▶ _Given exercise_
Rewrite the stretch of the accounting-policies text from "Cash, Cash Equivalents" through "fair market value.", changing "commercial paper" to "short-term notes".

▶ _Text to read_

begin

The Company reviews long-lived assets and certain identifiable intangibles for impairment whenever events or changes in circumstances indicate that the carrying amount of an asset may not be recoverable. Our reviews have not resulted in a material effect on results of operations or financial condition.

 

- 10 -


Cash, Cash Equivalents and Short-Term Investments—For purposes of the consolidated statements of cash flows, the Company considers all highly liquid debt instruments purchased with an original maturity of three months or less to be cash equivalents. Short-term investments include commercial paper with original maturities greater than three months and less than one year which are valued at cost which approximates fair market value.

 

Inventories—Inventories consist of natural gas in storage and materials. Inventories are recorded at average cost.

 

Unbilled Revenues—The Company bills its natural gas customers on a monthly cycle basis; however, the billing cycle period for most customers does not coincide with the accounting periods used for financial reporting. The Company accrues estimates for natural gas delivered to customers not yet billed during the accounting period. The Company recognizes revenue when gas is delivered. The amounts of unbilled revenue receivable included in accounts receivable on the consolidated balance sheets at September 30, 2005 and 2004 were $1,736,976 and $1,235,833, respectively.

end

▶ _Dataset content_
begin

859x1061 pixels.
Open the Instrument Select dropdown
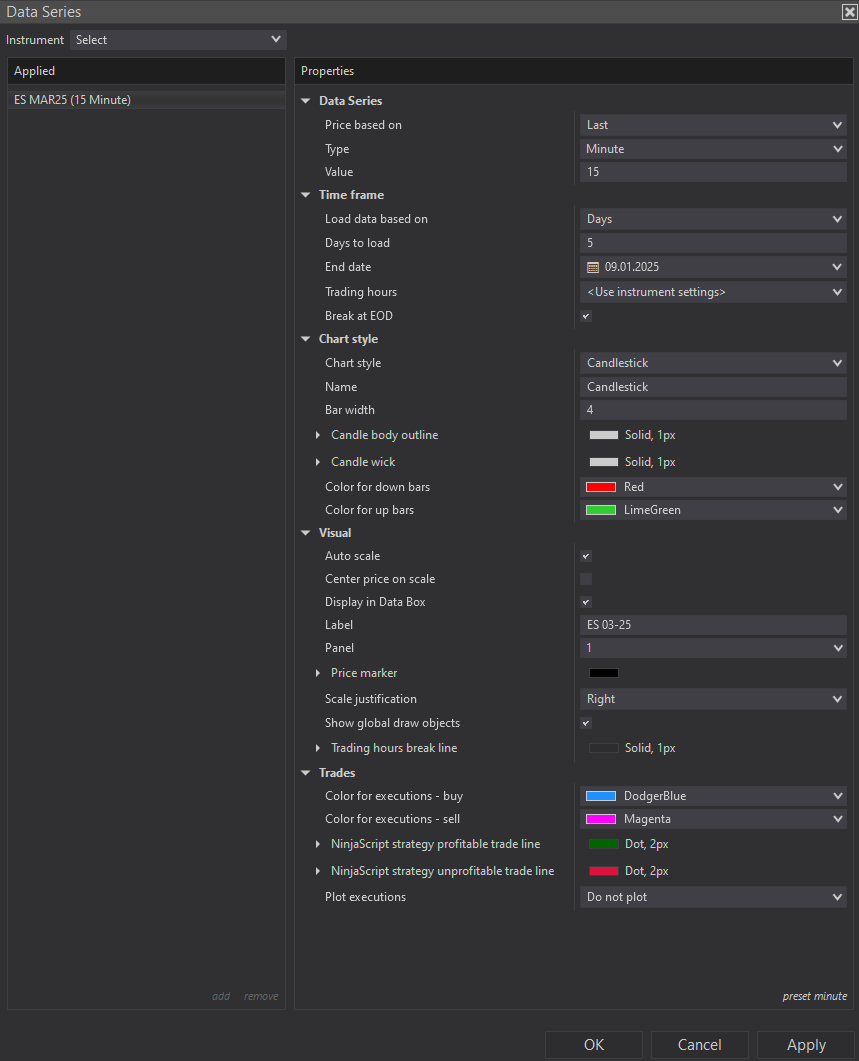(x=178, y=40)
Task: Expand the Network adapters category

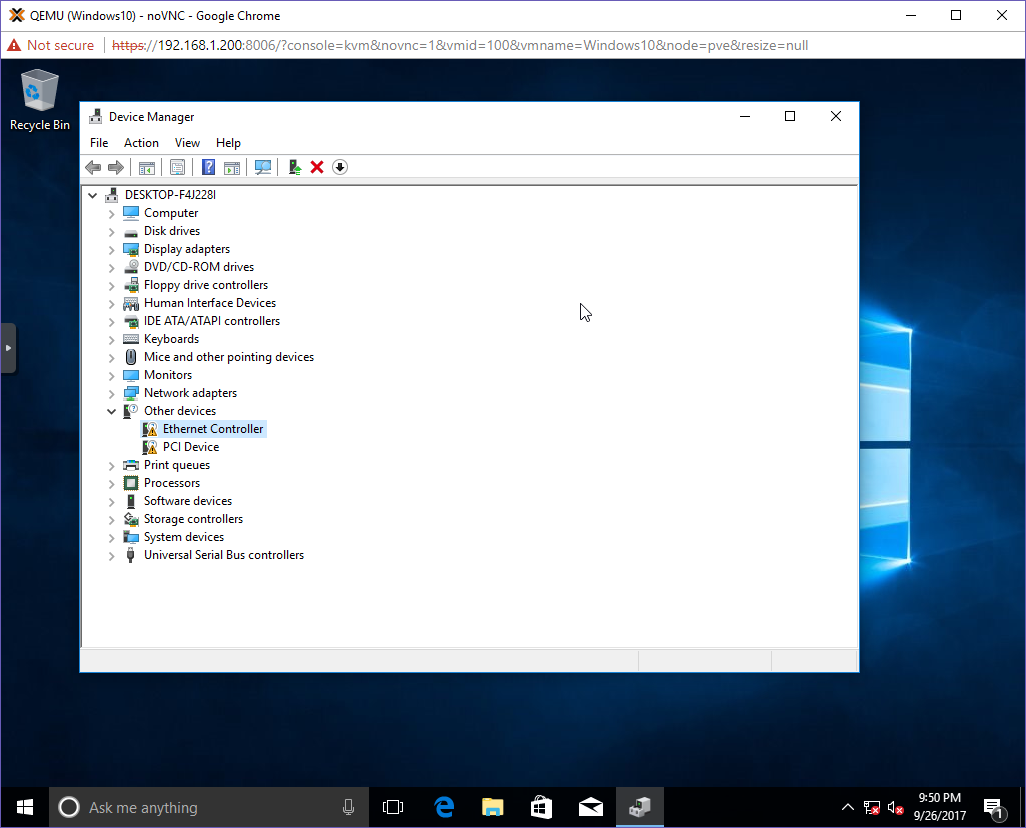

end

▶ _Reply to the task_
Cash, Cash Equivalents and Short-Term Investments—For purposes of the consolidated statements of cash flows, the Company considers all highly liquid debt instruments purchased with an original maturity of three months or less to be cash equivalents. Short-term investments include short-term notes with original maturities greater than three months and less than one year which are valued at cost which approximates fair market value.